> [JOB]:
Turn the items from the start through the line containing "Action: pyautogui.click(x=592, y=14)" into a Markdown table with columns Row and Text, numbering each line and skipping blank ones.

[BEGIN RECORDS FOR THE TASK]

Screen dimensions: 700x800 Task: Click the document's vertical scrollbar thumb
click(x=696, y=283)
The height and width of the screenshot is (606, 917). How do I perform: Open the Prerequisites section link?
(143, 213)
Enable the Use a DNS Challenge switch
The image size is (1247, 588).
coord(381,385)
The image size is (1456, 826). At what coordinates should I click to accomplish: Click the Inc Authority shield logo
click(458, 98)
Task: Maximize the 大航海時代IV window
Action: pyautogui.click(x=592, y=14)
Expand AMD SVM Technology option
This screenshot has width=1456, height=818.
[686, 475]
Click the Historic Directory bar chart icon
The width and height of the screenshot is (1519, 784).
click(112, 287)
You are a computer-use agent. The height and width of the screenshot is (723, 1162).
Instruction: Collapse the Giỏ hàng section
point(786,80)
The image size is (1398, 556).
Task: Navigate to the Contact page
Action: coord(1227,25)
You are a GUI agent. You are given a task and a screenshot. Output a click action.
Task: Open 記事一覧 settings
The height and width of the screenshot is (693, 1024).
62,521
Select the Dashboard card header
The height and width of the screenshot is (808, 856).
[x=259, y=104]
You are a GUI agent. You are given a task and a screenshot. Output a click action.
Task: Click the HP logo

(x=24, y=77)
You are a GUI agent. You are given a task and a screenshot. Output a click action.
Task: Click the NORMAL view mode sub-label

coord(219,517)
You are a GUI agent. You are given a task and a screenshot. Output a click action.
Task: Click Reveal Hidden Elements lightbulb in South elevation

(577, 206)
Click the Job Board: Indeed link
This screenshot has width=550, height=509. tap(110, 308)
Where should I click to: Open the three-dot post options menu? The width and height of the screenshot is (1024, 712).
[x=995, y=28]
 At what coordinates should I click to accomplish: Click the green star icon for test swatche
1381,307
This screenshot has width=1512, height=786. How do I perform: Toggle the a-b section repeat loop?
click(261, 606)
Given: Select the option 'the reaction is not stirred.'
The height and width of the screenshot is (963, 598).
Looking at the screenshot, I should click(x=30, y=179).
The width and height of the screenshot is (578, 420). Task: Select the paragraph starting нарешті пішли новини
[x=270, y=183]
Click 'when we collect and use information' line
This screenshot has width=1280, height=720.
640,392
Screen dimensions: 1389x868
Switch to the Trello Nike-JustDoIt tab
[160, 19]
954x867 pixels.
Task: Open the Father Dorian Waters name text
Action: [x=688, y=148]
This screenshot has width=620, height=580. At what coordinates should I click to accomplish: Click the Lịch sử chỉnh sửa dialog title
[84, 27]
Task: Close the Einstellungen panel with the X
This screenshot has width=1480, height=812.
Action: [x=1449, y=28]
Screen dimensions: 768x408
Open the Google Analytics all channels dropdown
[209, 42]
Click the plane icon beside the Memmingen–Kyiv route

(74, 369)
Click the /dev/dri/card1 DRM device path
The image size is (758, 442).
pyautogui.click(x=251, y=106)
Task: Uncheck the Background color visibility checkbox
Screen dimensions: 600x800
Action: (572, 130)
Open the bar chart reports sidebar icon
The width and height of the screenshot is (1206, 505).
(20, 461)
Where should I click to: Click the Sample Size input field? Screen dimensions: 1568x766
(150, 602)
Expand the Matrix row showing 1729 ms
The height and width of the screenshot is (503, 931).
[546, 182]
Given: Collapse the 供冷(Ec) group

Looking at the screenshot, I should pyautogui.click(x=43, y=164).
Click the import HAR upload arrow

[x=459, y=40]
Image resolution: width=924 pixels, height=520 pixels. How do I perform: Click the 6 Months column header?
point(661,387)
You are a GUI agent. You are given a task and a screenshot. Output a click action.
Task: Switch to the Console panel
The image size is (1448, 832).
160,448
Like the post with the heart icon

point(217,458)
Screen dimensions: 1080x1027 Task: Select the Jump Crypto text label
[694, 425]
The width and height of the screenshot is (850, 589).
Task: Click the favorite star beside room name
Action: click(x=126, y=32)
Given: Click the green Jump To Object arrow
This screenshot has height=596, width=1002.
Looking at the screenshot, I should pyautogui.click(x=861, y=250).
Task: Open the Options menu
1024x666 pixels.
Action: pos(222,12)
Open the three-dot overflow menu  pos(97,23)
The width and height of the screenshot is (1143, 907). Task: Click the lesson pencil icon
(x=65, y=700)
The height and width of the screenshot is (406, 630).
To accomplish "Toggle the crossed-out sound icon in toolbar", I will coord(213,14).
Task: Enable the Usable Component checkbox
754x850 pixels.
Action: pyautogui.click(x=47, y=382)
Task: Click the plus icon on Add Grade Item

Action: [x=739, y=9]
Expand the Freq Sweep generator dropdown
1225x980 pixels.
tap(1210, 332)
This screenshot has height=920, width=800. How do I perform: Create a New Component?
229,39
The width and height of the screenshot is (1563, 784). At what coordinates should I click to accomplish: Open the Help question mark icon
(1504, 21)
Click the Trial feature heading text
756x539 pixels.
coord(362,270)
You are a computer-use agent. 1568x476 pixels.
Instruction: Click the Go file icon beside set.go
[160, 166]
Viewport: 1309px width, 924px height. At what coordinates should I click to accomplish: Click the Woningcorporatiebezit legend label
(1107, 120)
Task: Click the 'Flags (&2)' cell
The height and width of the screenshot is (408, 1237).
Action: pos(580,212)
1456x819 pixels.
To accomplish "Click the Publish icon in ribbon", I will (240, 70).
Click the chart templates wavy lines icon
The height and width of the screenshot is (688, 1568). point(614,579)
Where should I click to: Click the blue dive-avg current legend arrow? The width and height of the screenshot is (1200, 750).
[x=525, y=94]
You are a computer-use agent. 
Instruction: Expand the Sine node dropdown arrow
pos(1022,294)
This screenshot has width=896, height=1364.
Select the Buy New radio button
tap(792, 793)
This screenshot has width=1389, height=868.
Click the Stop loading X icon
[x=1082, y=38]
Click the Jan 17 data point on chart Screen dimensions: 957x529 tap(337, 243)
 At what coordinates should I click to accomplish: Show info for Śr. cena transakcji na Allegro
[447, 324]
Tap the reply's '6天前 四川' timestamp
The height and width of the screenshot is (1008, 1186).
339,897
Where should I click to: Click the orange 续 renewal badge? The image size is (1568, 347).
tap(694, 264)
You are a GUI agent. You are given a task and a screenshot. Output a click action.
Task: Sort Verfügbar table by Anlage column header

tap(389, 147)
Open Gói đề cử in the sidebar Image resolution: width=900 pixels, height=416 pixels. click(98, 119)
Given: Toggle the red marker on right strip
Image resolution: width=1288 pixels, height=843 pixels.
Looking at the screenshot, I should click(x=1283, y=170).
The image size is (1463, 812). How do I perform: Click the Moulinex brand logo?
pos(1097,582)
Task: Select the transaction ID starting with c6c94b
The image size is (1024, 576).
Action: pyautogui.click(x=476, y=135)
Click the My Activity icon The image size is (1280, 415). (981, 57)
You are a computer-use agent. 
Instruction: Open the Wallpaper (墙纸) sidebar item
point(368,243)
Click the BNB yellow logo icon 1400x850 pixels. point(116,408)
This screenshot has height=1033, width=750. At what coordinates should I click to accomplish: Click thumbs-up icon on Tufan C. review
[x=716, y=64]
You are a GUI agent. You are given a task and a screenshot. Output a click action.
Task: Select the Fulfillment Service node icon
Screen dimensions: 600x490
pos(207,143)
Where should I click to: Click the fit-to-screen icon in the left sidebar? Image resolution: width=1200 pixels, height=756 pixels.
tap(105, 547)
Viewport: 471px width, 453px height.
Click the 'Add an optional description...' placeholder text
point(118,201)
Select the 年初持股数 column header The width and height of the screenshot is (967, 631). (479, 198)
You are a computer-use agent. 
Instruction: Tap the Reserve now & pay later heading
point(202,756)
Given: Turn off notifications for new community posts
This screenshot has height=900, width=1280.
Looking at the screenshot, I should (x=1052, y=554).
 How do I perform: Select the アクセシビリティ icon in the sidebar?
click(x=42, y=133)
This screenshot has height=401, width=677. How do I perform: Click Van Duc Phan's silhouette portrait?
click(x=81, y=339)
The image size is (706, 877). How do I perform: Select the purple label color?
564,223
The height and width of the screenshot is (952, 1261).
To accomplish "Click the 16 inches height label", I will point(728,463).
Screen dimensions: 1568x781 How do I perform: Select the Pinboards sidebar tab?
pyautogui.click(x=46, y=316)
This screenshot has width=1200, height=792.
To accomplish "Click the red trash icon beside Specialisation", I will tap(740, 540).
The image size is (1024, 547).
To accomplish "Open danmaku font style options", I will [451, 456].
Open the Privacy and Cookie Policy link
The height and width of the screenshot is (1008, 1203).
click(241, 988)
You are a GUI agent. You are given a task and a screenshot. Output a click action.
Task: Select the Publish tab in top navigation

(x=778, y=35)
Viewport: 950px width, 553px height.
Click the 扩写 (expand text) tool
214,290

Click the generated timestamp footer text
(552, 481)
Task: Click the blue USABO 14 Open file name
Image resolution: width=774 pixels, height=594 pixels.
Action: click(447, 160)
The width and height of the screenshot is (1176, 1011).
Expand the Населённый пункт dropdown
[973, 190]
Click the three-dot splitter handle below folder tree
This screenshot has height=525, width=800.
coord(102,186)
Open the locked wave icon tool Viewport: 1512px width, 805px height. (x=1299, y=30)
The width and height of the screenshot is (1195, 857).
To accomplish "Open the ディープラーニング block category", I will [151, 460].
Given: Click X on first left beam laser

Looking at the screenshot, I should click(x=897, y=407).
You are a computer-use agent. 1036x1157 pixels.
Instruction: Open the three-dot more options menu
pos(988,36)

[END RECORDS FOR THE TASK]

> [WRITTEN REPLY]:
| Row | Text |
|---|---|
| 1 | Screen dimensions: 700x800 Task: Click the document's vertical scrollbar thumb |
| 2 | click(x=696, y=283) |
| 3 | The height and width of the screenshot is (606, 917). How do I perform: Open the Prerequisites section link? |
| 4 | (143, 213) |
| 5 | Enable the Use a DNS Challenge switch |
| 6 | The image size is (1247, 588). |
| 7 | coord(381,385) |
| 8 | The image size is (1456, 826). At what coordinates should I click to accomplish: Click the Inc Authority shield logo |
| 9 | click(458, 98) |
| 10 | Task: Maximize the 大航海時代IV window |
| 11 | Action: pyautogui.click(x=592, y=14) |